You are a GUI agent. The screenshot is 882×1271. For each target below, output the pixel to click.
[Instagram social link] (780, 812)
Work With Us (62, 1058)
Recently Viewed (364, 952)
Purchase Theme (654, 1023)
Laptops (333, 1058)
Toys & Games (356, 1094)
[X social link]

....

Please copy every one of the lines above word for word, without changing anything.

You are a GUI agent. The screenshot is 882×1271. For each target below, output the pixel to click.
[Instagram social link] (780, 812)
Work With Us (62, 1058)
Recently Viewed (364, 952)
Purchase Theme (654, 1023)
Laptops (333, 1058)
Toys & Games (356, 1094)
[X social link]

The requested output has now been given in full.